Task brief: Copy each of the following entries exactly as it appears.

* Begin Recorded data *

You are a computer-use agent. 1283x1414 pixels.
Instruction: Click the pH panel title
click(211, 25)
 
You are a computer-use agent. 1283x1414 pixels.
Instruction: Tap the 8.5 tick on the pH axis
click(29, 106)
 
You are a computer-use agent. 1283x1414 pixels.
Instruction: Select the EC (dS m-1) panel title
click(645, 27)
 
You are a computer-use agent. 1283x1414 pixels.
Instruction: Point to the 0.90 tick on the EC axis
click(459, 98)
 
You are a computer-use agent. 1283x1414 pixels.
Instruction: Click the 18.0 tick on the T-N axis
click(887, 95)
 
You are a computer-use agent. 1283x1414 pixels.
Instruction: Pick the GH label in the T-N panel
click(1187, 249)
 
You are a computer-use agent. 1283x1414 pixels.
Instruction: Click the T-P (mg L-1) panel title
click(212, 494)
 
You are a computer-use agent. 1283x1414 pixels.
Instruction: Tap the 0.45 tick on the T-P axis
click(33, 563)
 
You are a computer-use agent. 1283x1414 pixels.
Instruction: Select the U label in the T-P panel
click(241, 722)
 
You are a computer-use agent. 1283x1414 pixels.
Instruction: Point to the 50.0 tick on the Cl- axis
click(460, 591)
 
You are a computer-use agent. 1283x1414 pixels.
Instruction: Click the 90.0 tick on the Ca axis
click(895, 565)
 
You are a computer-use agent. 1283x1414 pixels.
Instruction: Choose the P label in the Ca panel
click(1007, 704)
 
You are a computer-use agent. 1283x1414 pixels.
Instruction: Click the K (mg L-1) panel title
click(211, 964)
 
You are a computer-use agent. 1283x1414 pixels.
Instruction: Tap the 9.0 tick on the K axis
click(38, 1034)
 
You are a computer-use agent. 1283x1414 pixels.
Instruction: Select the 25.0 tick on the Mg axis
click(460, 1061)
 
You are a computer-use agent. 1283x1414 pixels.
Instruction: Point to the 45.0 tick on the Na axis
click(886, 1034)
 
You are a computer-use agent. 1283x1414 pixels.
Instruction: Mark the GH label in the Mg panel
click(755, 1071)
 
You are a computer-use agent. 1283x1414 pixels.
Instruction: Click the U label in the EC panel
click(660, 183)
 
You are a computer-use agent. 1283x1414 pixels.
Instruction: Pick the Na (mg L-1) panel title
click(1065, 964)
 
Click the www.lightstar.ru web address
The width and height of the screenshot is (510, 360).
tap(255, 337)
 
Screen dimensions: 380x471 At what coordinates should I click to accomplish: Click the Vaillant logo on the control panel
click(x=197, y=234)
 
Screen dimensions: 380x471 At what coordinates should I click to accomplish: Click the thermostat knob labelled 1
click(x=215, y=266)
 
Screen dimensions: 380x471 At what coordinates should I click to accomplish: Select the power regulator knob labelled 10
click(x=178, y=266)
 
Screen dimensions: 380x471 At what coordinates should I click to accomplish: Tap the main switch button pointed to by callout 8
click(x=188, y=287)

* End Recorded data *

In response:
You are a computer-use agent. 1283x1414 pixels.
Instruction: Click the pH panel title
click(211, 25)
 
You are a computer-use agent. 1283x1414 pixels.
Instruction: Tap the 8.5 tick on the pH axis
click(29, 106)
 
You are a computer-use agent. 1283x1414 pixels.
Instruction: Select the EC (dS m-1) panel title
click(645, 27)
 
You are a computer-use agent. 1283x1414 pixels.
Instruction: Point to the 0.90 tick on the EC axis
click(459, 98)
 
You are a computer-use agent. 1283x1414 pixels.
Instruction: Click the 18.0 tick on the T-N axis
click(887, 95)
 
You are a computer-use agent. 1283x1414 pixels.
Instruction: Pick the GH label in the T-N panel
click(1187, 249)
 
You are a computer-use agent. 1283x1414 pixels.
Instruction: Click the T-P (mg L-1) panel title
click(212, 494)
 
You are a computer-use agent. 1283x1414 pixels.
Instruction: Tap the 0.45 tick on the T-P axis
click(33, 563)
 
You are a computer-use agent. 1283x1414 pixels.
Instruction: Select the U label in the T-P panel
click(241, 722)
 
You are a computer-use agent. 1283x1414 pixels.
Instruction: Point to the 50.0 tick on the Cl- axis
click(460, 591)
 
You are a computer-use agent. 1283x1414 pixels.
Instruction: Click the 90.0 tick on the Ca axis
click(895, 565)
 
You are a computer-use agent. 1283x1414 pixels.
Instruction: Choose the P label in the Ca panel
click(1007, 704)
 
You are a computer-use agent. 1283x1414 pixels.
Instruction: Click the K (mg L-1) panel title
click(211, 964)
 
You are a computer-use agent. 1283x1414 pixels.
Instruction: Tap the 9.0 tick on the K axis
click(38, 1034)
 
You are a computer-use agent. 1283x1414 pixels.
Instruction: Select the 25.0 tick on the Mg axis
click(460, 1061)
 
You are a computer-use agent. 1283x1414 pixels.
Instruction: Point to the 45.0 tick on the Na axis
click(886, 1034)
 
You are a computer-use agent. 1283x1414 pixels.
Instruction: Mark the GH label in the Mg panel
click(755, 1071)
 
You are a computer-use agent. 1283x1414 pixels.
Instruction: Click the U label in the EC panel
click(660, 183)
 
You are a computer-use agent. 1283x1414 pixels.
Instruction: Pick the Na (mg L-1) panel title
click(1065, 964)
 
Click the www.lightstar.ru web address
The width and height of the screenshot is (510, 360).
tap(255, 337)
 
Screen dimensions: 380x471 At what coordinates should I click to accomplish: Click the Vaillant logo on the control panel
click(x=197, y=234)
 
Screen dimensions: 380x471 At what coordinates should I click to accomplish: Click the thermostat knob labelled 1
click(x=215, y=266)
 
Screen dimensions: 380x471 At what coordinates should I click to accomplish: Select the power regulator knob labelled 10
click(x=178, y=266)
 
Screen dimensions: 380x471 At what coordinates should I click to accomplish: Tap the main switch button pointed to by callout 8
click(x=188, y=287)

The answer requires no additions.